# Burial Grave Marker - what material would you use and how to install it ?



## John Smith_inFL (Dec 15, 2017)

I would use either redwood or teak. 3" thick and one solid piece, no laminations
with stainless steel pipe legs anchored into the ground and the wood marker itself above ground.
this works for private cemeteries and pet grave markers as well.










In my very personal opinion and experience, some woods such as cypress, cedar, pine, etc.
will rot if they are in the ground. I would prefer for the marker to be above ground firmly
anchored below for stability and deter theft.


----------



## patcollins (Jul 22, 2010)

I would use Ipe or Cumaru, the stainless pipe is a good idea but where the heck do you get stainless pipe?

I don't think the cement is needed, have you ever tried to pull out a pipe that is 2ft into the ground?


----------



## Luthierman (Jun 4, 2015)

I would go with hedge. I have pulled out 60+ year old corner posts that are still good. That shiz is crazy resilient against rot.


----------



## John Smith_inFL (Dec 15, 2017)

yes - I have pulled pipe out of the ground. if it has smooth sides it will pop right out.
I just removed 150 feet of chain link fence that had every other pipe post cemented and every other without.
the ones with no cement came right out, the ones with cement had to be dug out.
now - rebar is different. when it rusts in the ground, it cements itself into the surrounding dirt
and is a real bugger to pull up.
Central Florida uses a LOT of stainless pipe on boat rails. very common to find. same as aluminum.
of course the builder can use whatever is available to him/her (even PVC pipe filled with cement). its their project.
I am just illustrating how I would do it if I had the job.

and I agree that Ipe and Black Locust are very good candidates. 
just hard to find in big 3"x18"x24" chunks that I would use myself.
I have made a lot of bronze plaques during the 40 years that I was a sign maker.
quite a few were personal markers to be attached to an existing stone monument.
so I know my way around plaques, markers, etc. (and some of the regulations).


----------



## patcollins (Jul 22, 2010)

> yes - I have pulled pipe out of the ground. if it has smooth sides it will pop right out.

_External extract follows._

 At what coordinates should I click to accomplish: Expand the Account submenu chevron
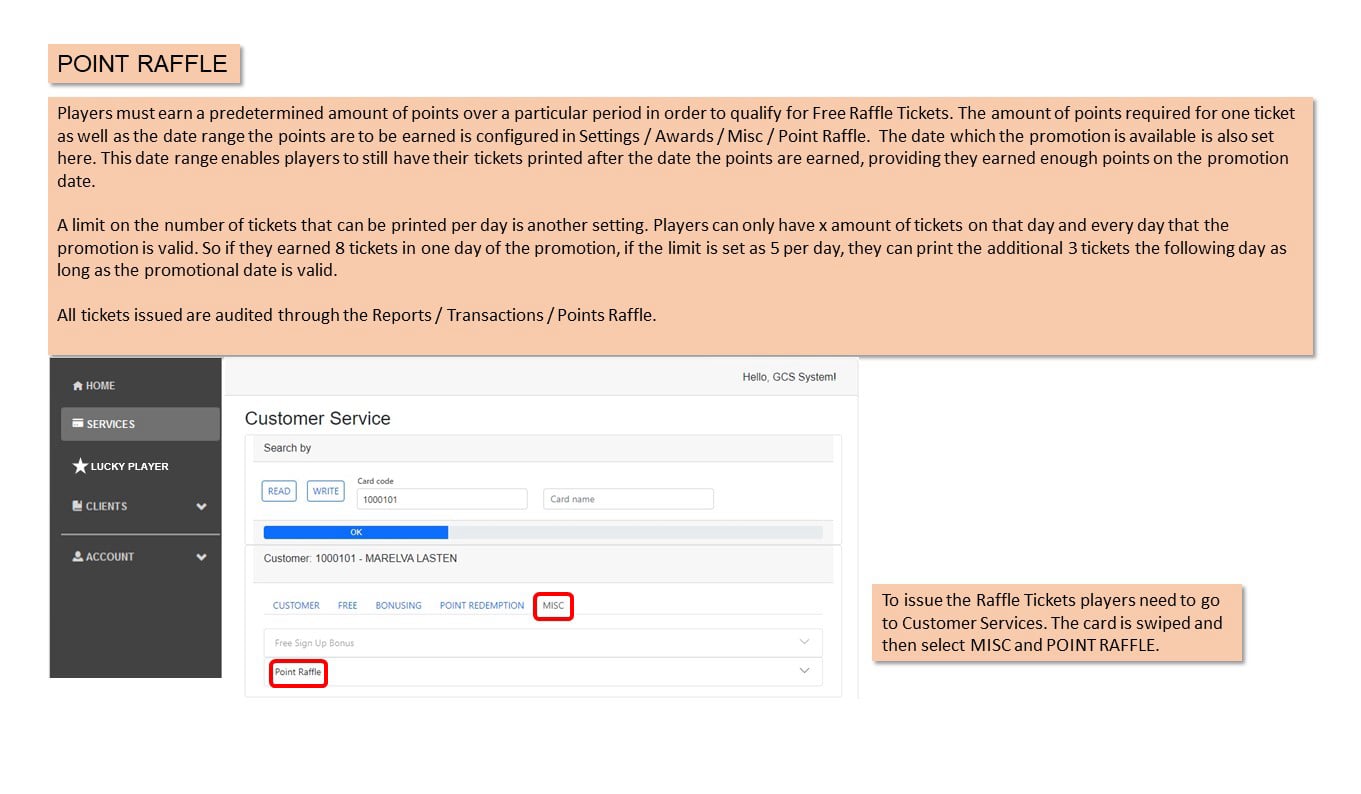(201, 558)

Suppose that the type of dirt needs to be taken into account, I am thinking about the clay heavy dirt in West Virginia where I could not pull a pipe out of the ground without mechanical help.


----------



## John Smith_inFL (Dec 15, 2017)

I lived in Summersville, Nicholas County County for 3 years.
you can not even dig a hole there - much less pull anything up.
as I mentioned - this is what I would do if I had the job…. I am now back in FLORIDA.
our sand is 500 or more feet before you hit bedrock. we do not have clay like you do.
again - each person will determine what method of install suits them best.

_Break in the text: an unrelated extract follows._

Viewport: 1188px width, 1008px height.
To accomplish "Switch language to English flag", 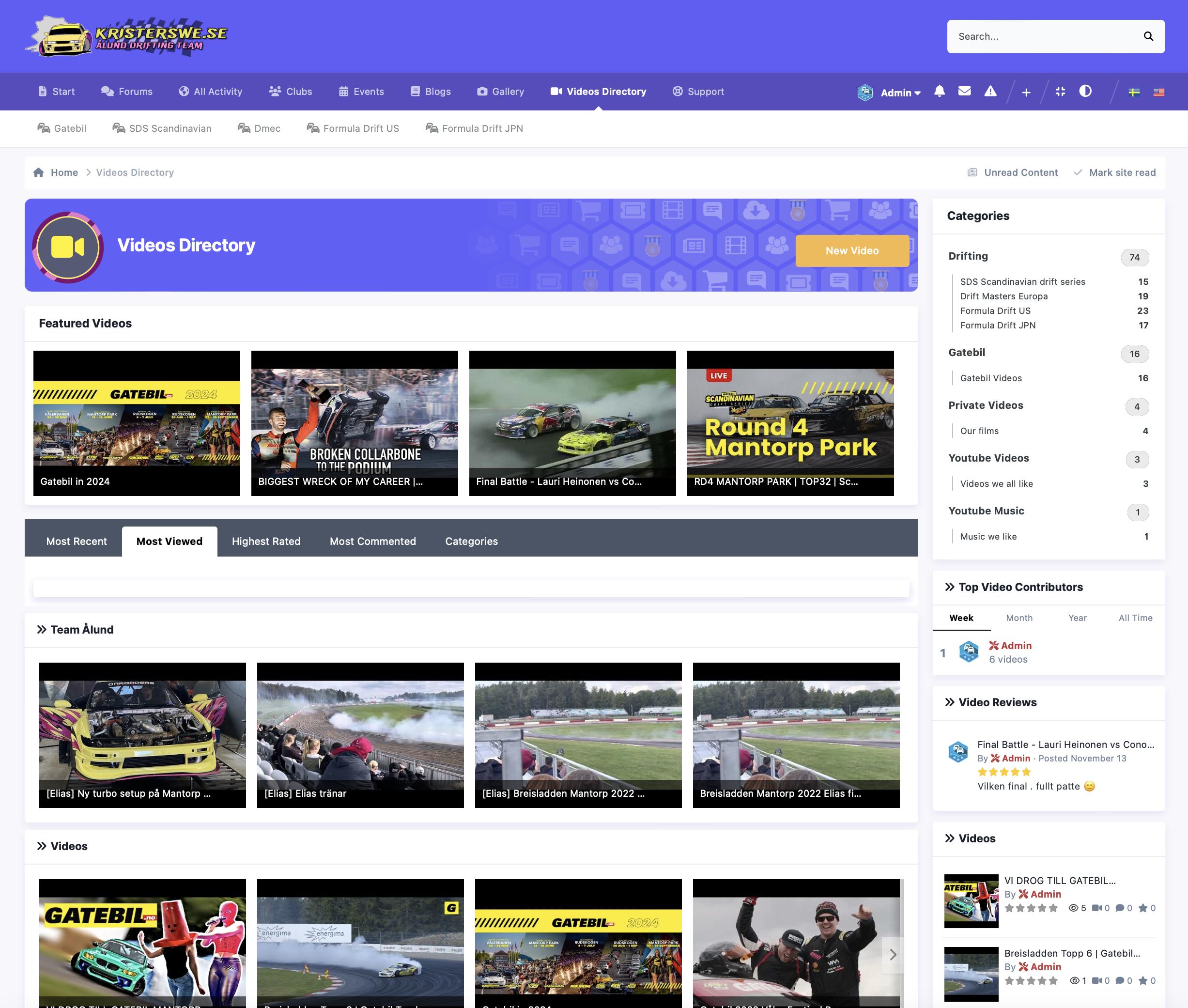I will coord(1159,92).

Pat - if you are talking about iron gas and water pipe,
yes, once a pipe rusts in the dirt and rocks, it can be very hard to pull up after 20 years.


----------



## marc_rosen (Sep 9, 2009)

I was asked to make a 9-11 memorial for some family members of one of our doctors and I used some leftover Ipe from a contractors job elsewhere on our campus (which I was fortunate enough to score several dozen board feet of 12×1 inch boards). It is sitting on the soil and I made some anchors from "All Thread" and set some nuts on the end to hold it in concrete. Some years later our ground's crew hit the memorial clearing snow. It only budged a few inches but it stayed in the ground. The Ipe is weathered gray but it still looks very intact.
Hope you all have a safe New Year's Eve celebration and several healthy New Years ahead.
Marc


----------